Les personnes inscrites sur cette liste portent le titre d’expert
judiciaire. Le magistrat va alors lui donner des missions et poser
des questions précises auxquelles l’expert judiciaire répondra dans
un rapport dans lequel il donne son avis « en son honneur et en
sa conscience » (c’est le serment de l’expert judiciaire). En
dehors de ces missions pour la Justice, je reste un citoyen comme les
autres, avec un métier, une conscience politique et une liberté
d’expression. Ce qui me permet de répondre à vos questions.

Olivier
Levrault : Entrons dans le vif du sujet.

L’Assemblée
nationale a voté, début mars, un amendement visant à condamner les
constructeurs de smartphones qui refuseraient de coopérer avec la
justice dans les enquêtes terroristes. Trouvez-vous cet amendement
fondé ?

Zythom : Je
suppose que vous parlez de l’amendement n°90 (rect) porté par M.
Goujon etc. et que l’on peut trouver ici :
https://www.assemblee-nationale.fr/14/amendements/3515/AN/90.asp
De quoi parle-t-on ?
Cet amendement modifie trois articles du code de procédure pénale
de la manière suivante (j’ai mis les modifications en gras) :

  • Article 60-1 du code de procédure pénale :

Le procureur de la République ou
l’officier de police judiciaire peut, par tout moyen, requérir de
toute personne, de tout établissement ou organisme privé ou public
ou de toute administration publique qui sont susceptibles de détenir
des informations intéressant l’enquête, y compris celles issues
d’un système informatique ou d’un traitement de données
nominatives, de lui remettre ces informations, notamment sous forme
numérique, sans que puisse lui être opposée, sans motif légitime,
l’obligation au secret professionnel. Lorsque les réquisitions
concernent des personnes mentionnées aux articles
56-1 à 56-3, la remise des informations ne peut intervenir
qu’avec leur accord.

A l’exception des personnes
mentionnées aux articles 56-1 à 56-3, le fait de s’abstenir de
répondre dans les meilleurs délais à cette réquisition est puni
d’une amende de 3 750 euros.
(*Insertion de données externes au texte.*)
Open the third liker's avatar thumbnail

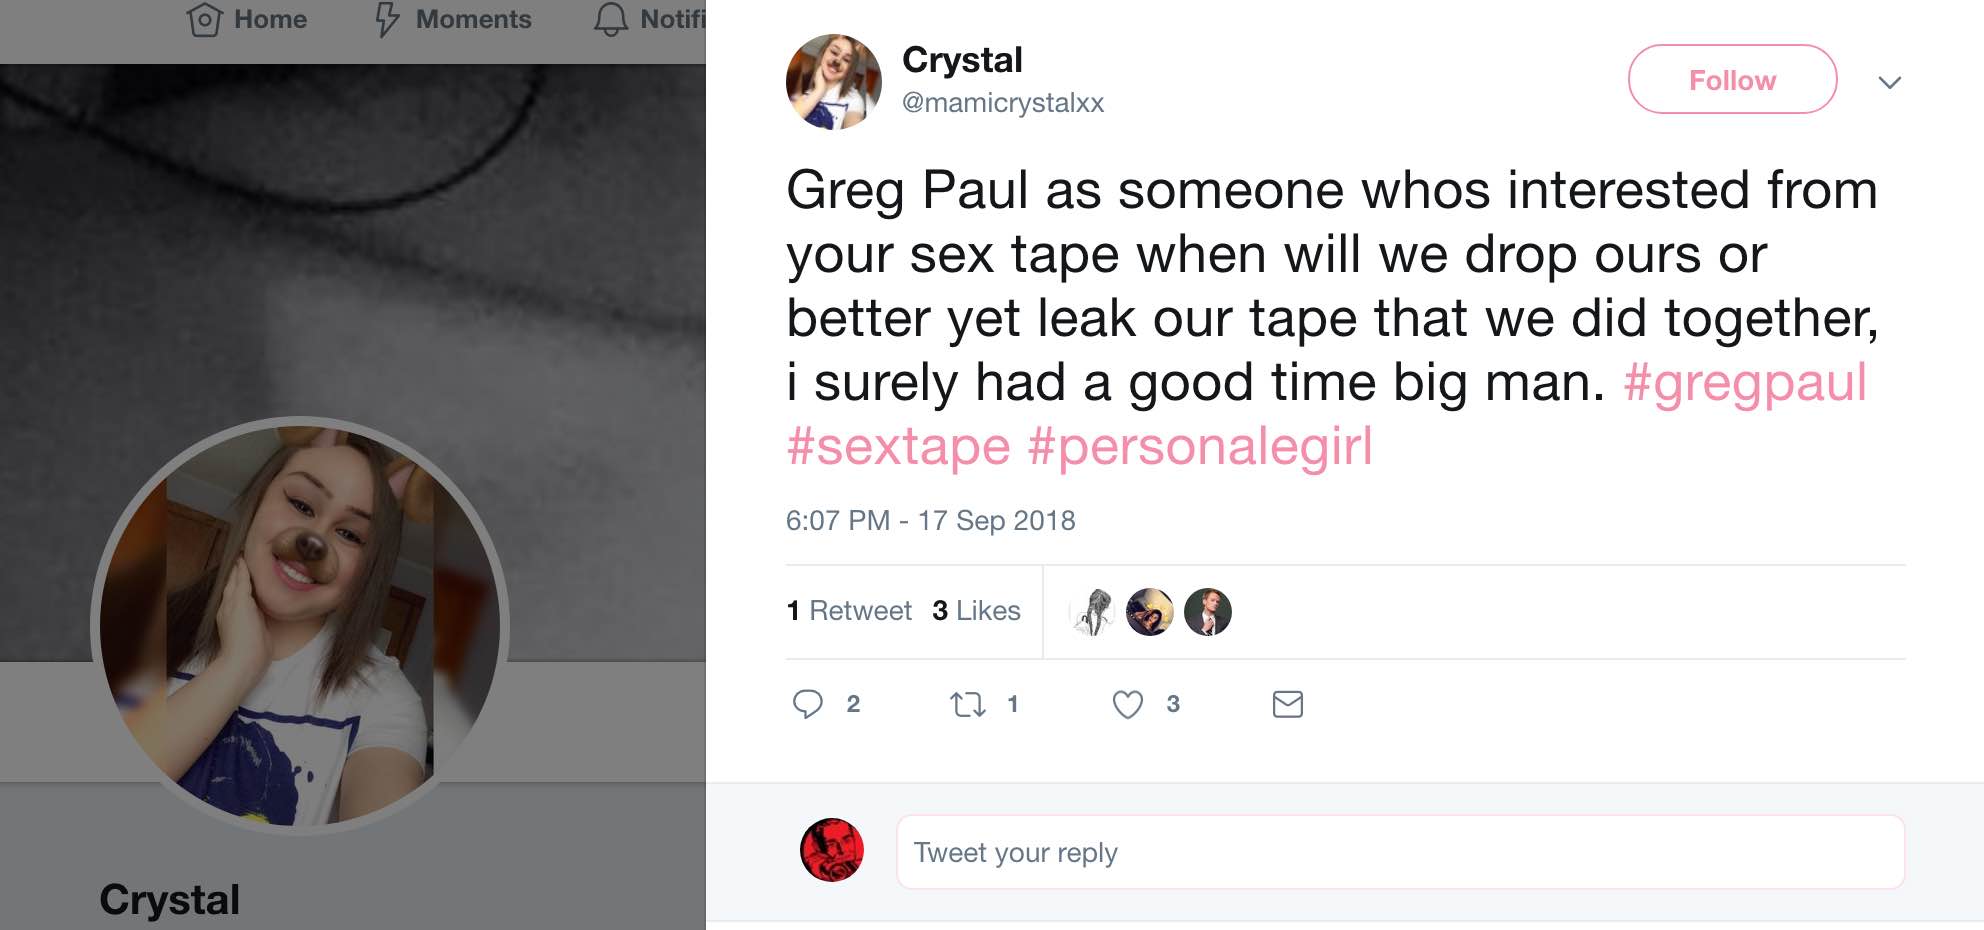coord(1208,612)
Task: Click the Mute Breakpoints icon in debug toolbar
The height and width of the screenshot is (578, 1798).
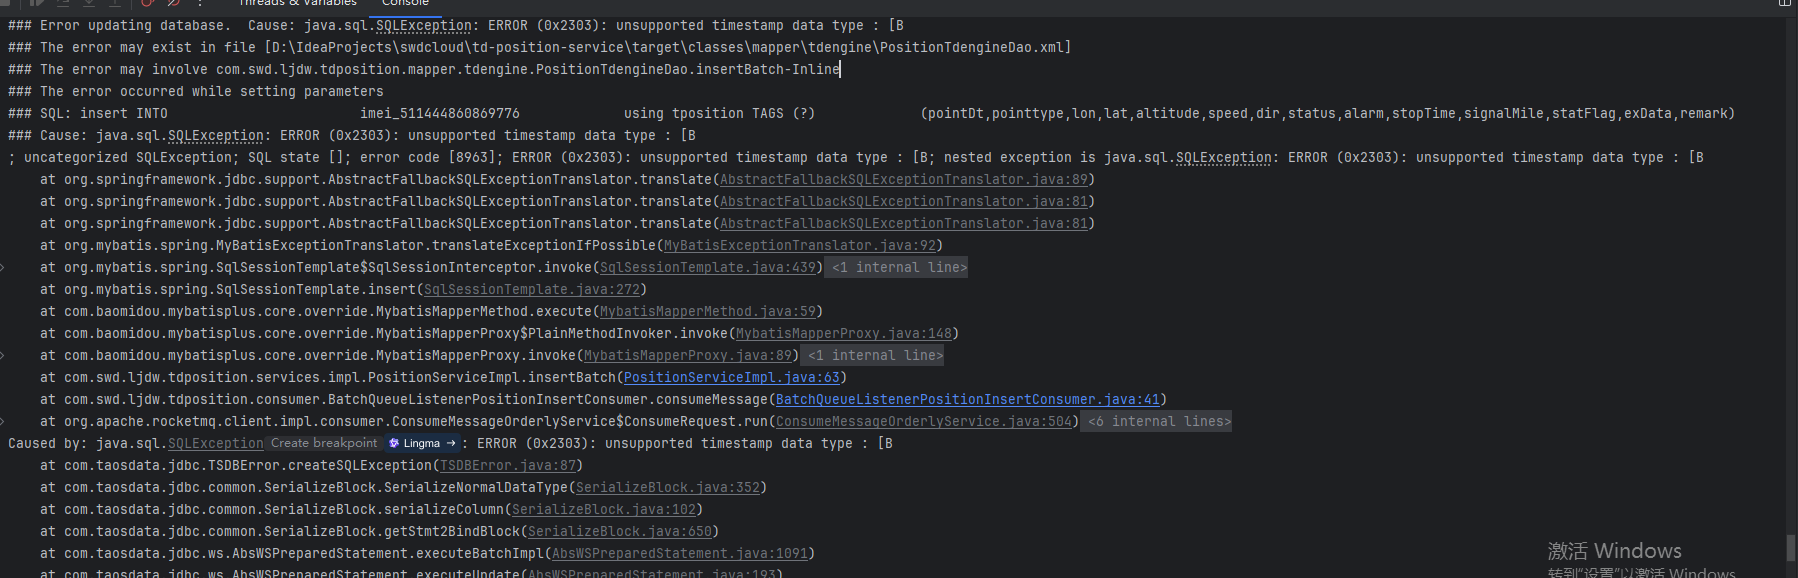Action: pyautogui.click(x=172, y=3)
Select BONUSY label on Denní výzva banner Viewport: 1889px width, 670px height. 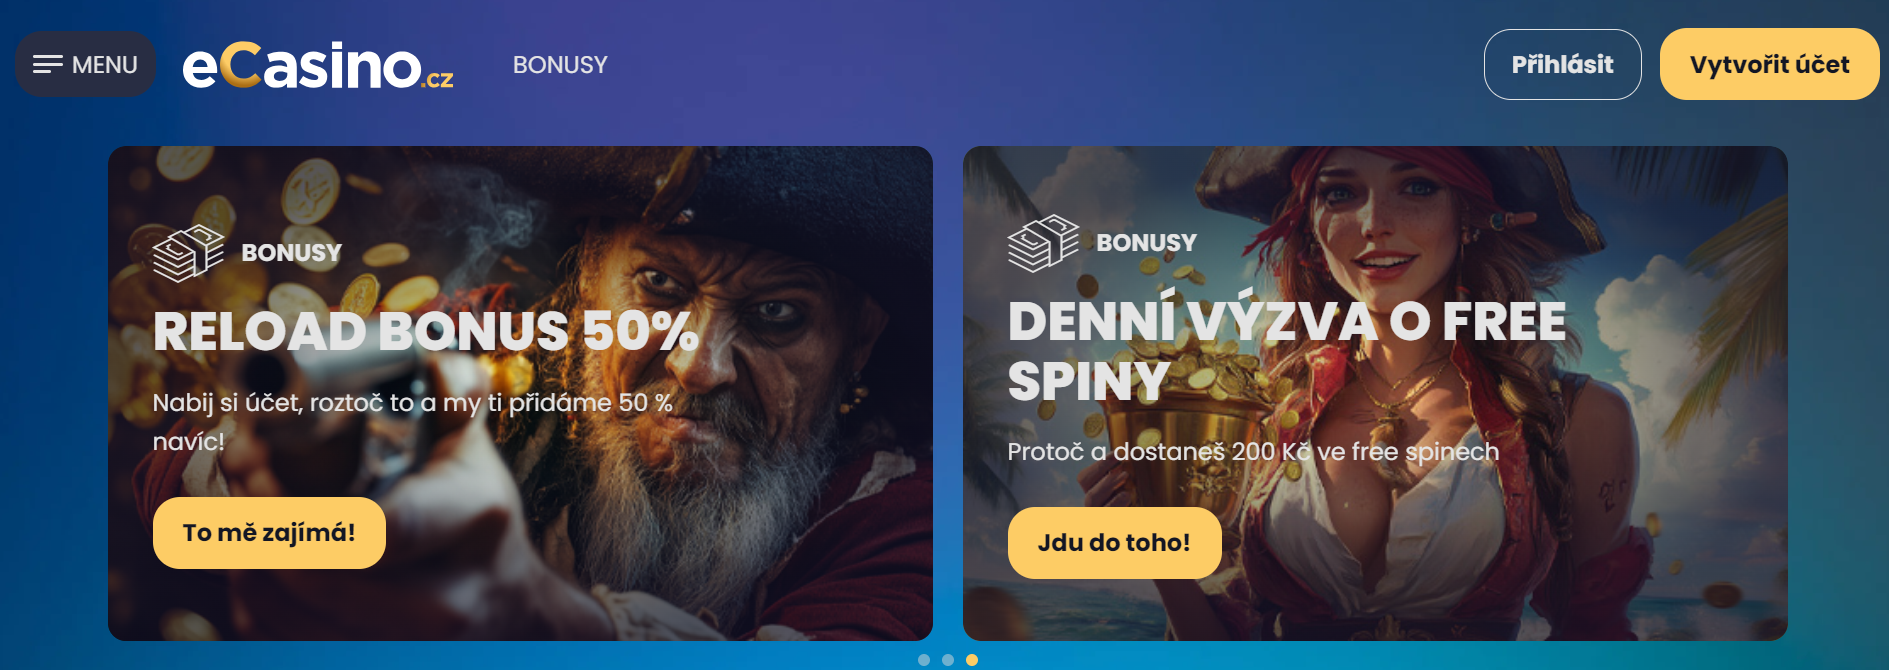pos(1146,243)
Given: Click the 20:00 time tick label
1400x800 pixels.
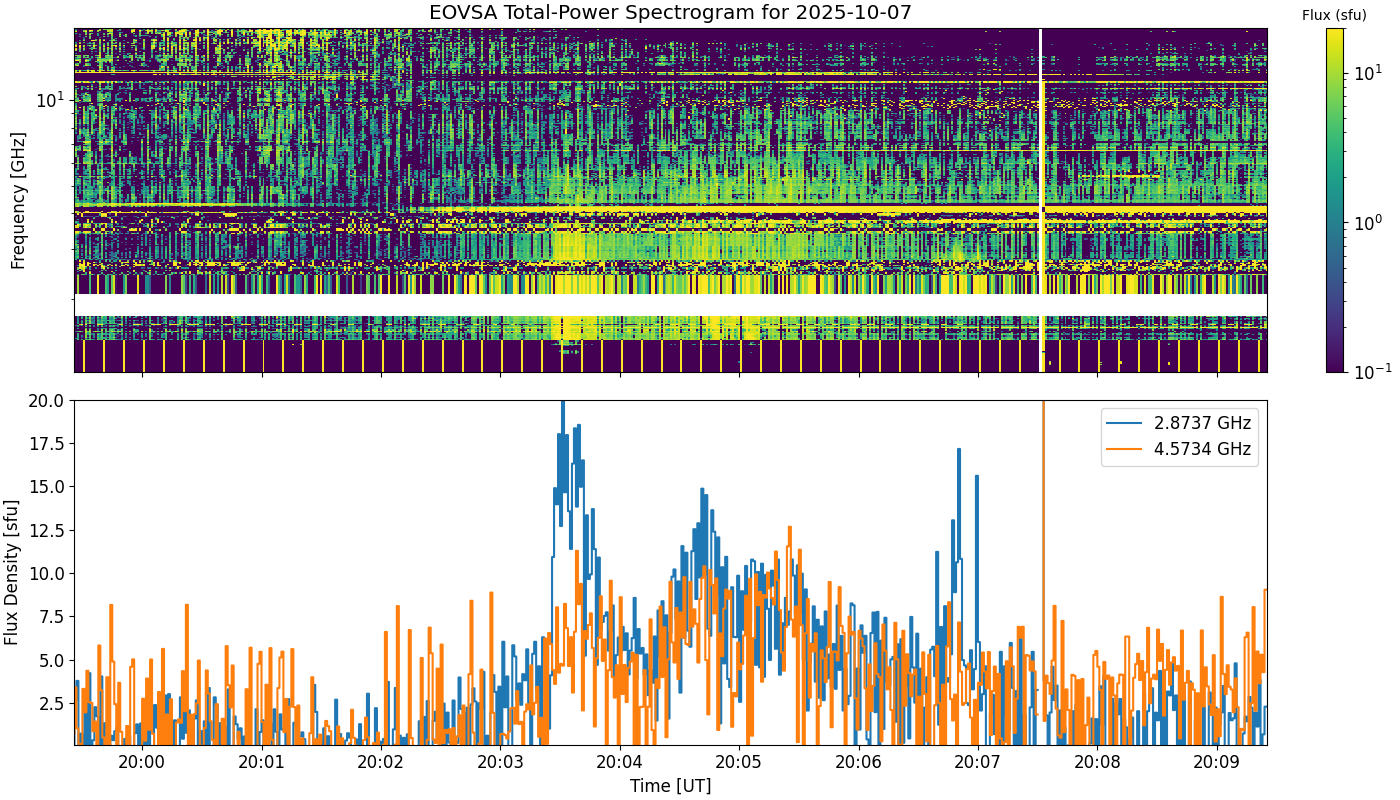Looking at the screenshot, I should [142, 761].
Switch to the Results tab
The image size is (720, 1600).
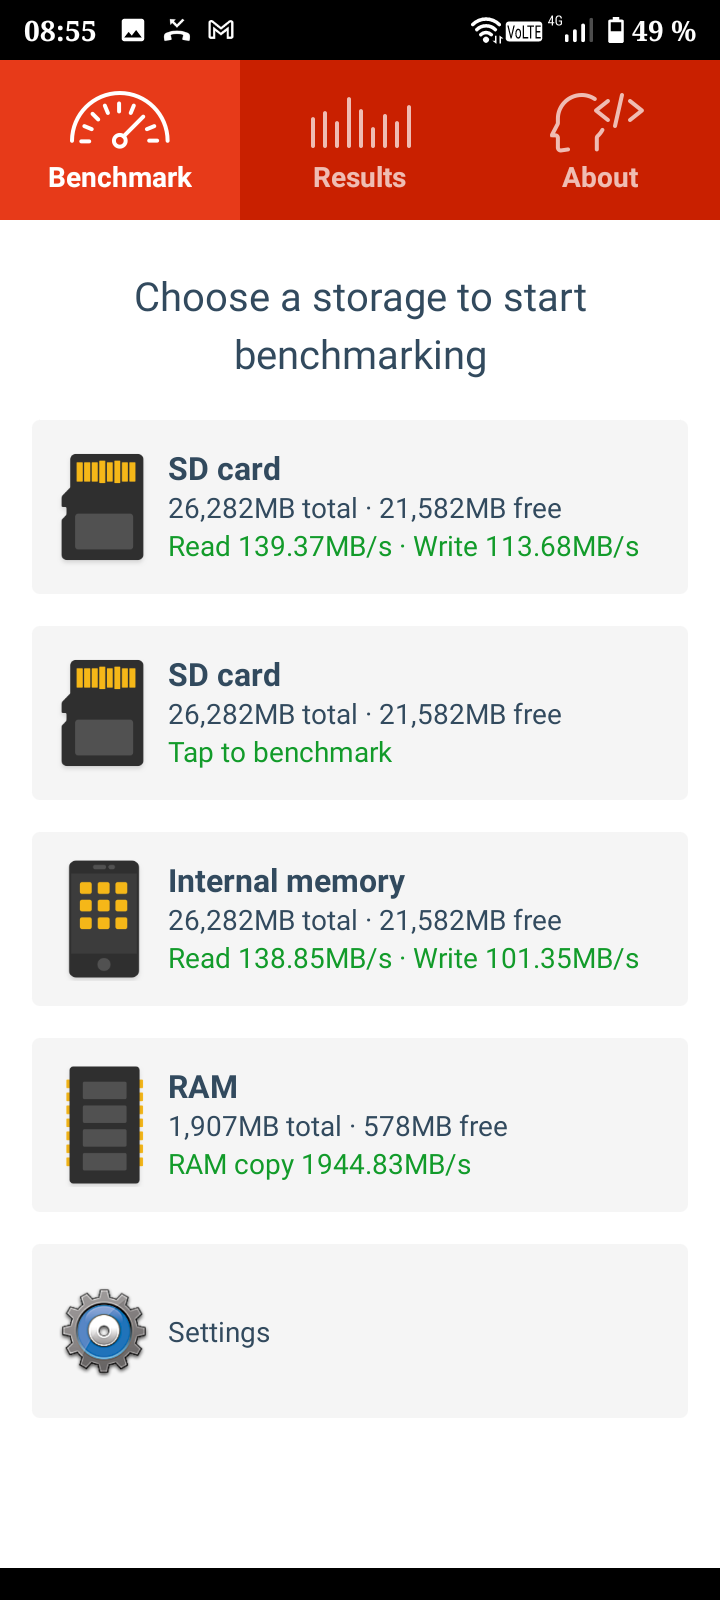coord(360,177)
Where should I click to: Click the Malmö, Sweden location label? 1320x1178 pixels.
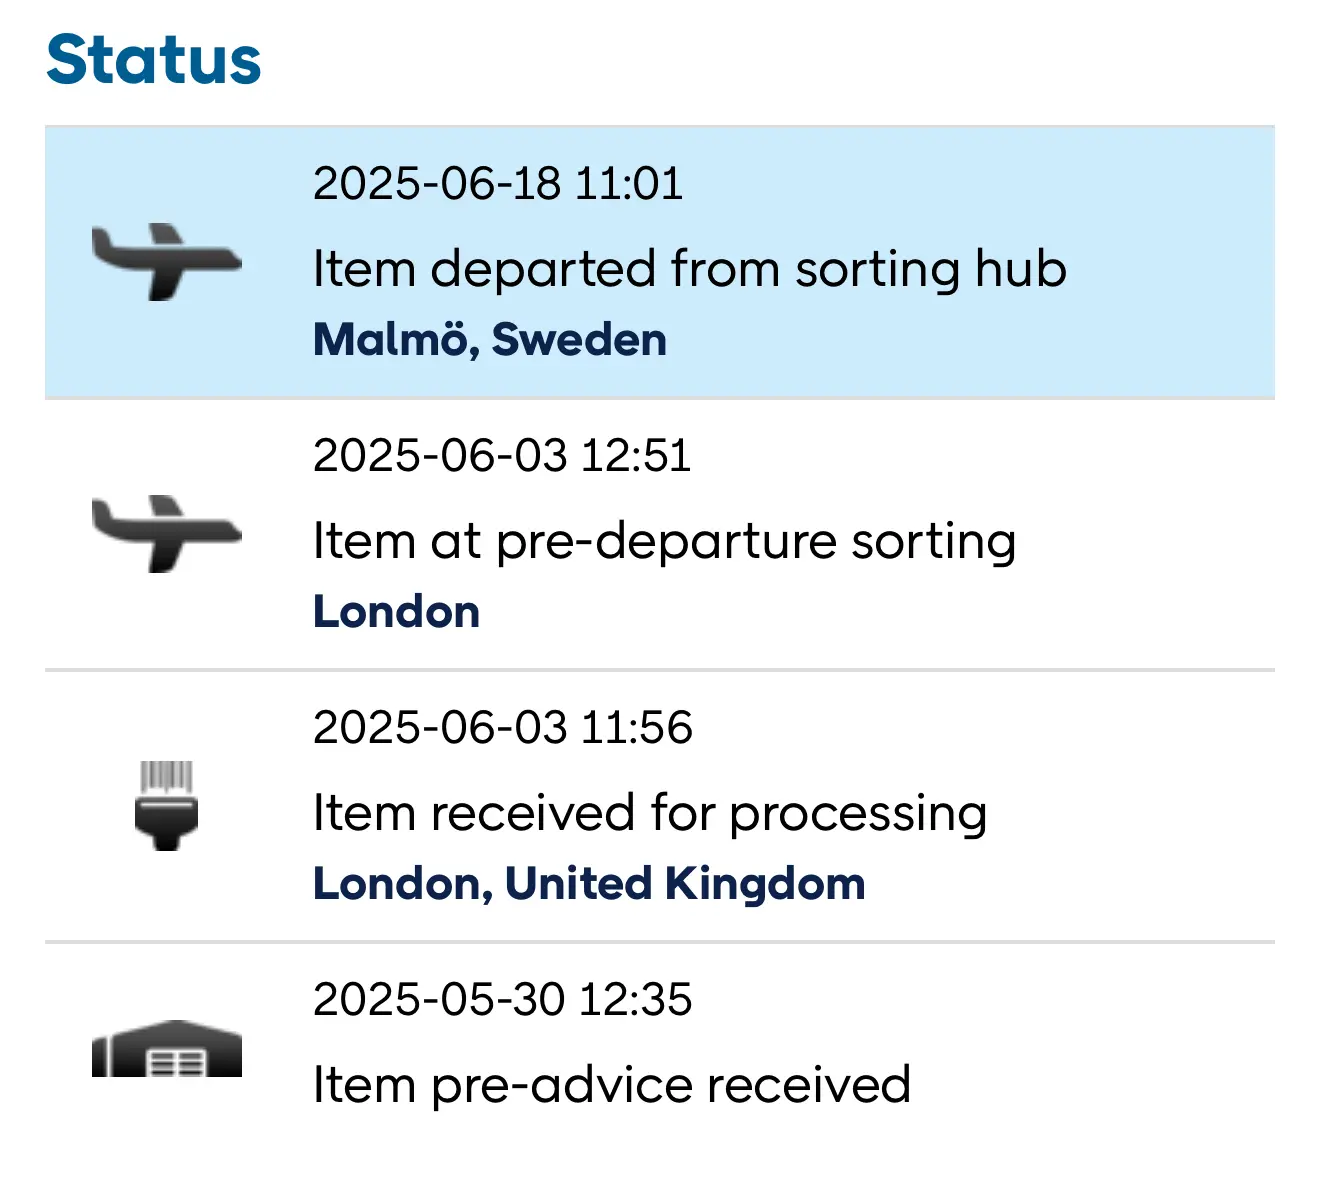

Cette peine est portée à deux ans
d’emprisonnement et 15 000 € d’amende lorsque la réquisition
est effectuée dans le cadre d’une enquête portant sur des crimes
ou délits terroristes définis au chapitre 1er du titre II du livre
IV du code pénal.

A peine de nullité, ne peuvent être
versés au dossier les éléments obtenus par une réquisition prise
en violation de l’article
2 de la loi du 29 juillet 1881 sur la liberté de la presse.

  • Article 60-2
    du code de procédure pénale

Sur demande de l’officier de police judiciaire, intervenant par voie
télématique ou informatique, les organismes publics ou les
personnes morales de droit privé, à l’exception de ceux visés au
deuxième alinéa du 3° du II de l’article 8 et au 2° de l’article
67 de la loi n° 78-17 du 6 janvier 1978 relative à l’informatique,
aux fichiers et aux libertés, mettent à sa disposition les
informations utiles à la manifestation de la vérité, à
l’exception de celles protégées par un secret prévu par la loi,
contenues dans le ou les systèmes informatiques ou traitements de
données nominatives qu’ils administrent.

L’officier de police judiciaire, intervenant sur réquisition du
procureur de la République préalablement autorisé par ordonnance
du juge des libertés et de la détention, peut requérir des
opérateurs de télécommunications, et notamment de ceux mentionnés
au 1 du I de l’article 6 de la loi 2004-575 du 21 juin 2004 pour la
confiance dans l’économie numérique, de prendre, sans délai,
toutes mesures propres à assurer la préservation, pour une durée
ne pouvant excéder un an, du contenu des informations consultées
par les personnes utilisatrices des services fournis par les
opérateurs.

Les organismes ou personnes visés au présent article mettent à
disposition les informations requises par voie télématique ou
informatique dans les meilleurs délais.

Le fait de refuser de répondre sans motif
légitime à ces réquisitions est puni d’une amende de 3 750 euros. Cette peine
est portée à deux ans d’emprisonnement et 15 000 €
d’amende lorsque les réquisitions sont effectuées dans le cadre
d’une enquête portant sur des crimes ou délits terroristes
définis au chapitre 1er du titre II du livre IV du code pénal.
 


Le fait, pour un organisme privé, de refuser de communiquer à
l’autorité judiciaire requérante enquêtant sur des crimes ou
délits terroristes définis au chapitre Ier du titre II du livre IV
du code pénal des données protégées par un moyen de cryptologie
dont il est le constructeur, est puni de cinq ans d’emprisonnement
et 350 000 € d’amende.

Un décret en Conseil d’État, pris après avis de la Commission
nationale de l’informatique et des libertés, détermine les
catégories d’organismes visés au premier alinéa ainsi que les
modalités d’interrogation, de transmission et de traitement des
informations requises.

  • Article 230-1
    du code de procédure pénale

Sans préjudice des dispositions des
articles 60, 77-1
et 156,
lorsqu’il apparaît que des données saisies ou obtenues au cours de
l’enquête ou de l’instruction ont fait l’objet d’opérations de
transformation empêchant d’accéder aux informations en clair
qu’elles contiennent ou de les comprendre, ou que ces données sont
protégées par un mécanisme d’authentification, le procureur de la
République, la juridiction d’instruction, l’officier de police
judiciaire, sur autorisation du procureur de la République ou du
juge d’instruction, ou la juridiction de jugement saisie de l’affaire
peut désigner toute personne physique ou morale qualifiée, en vue
d’effectuer les opérations techniques permettant d’obtenir l’accès
à ces informations, leur version en clair ainsi que, dans le cas où
un moyen de cryptologie a été utilisé, la convention secrète de
déchiffrement, si cela apparaît nécessaire.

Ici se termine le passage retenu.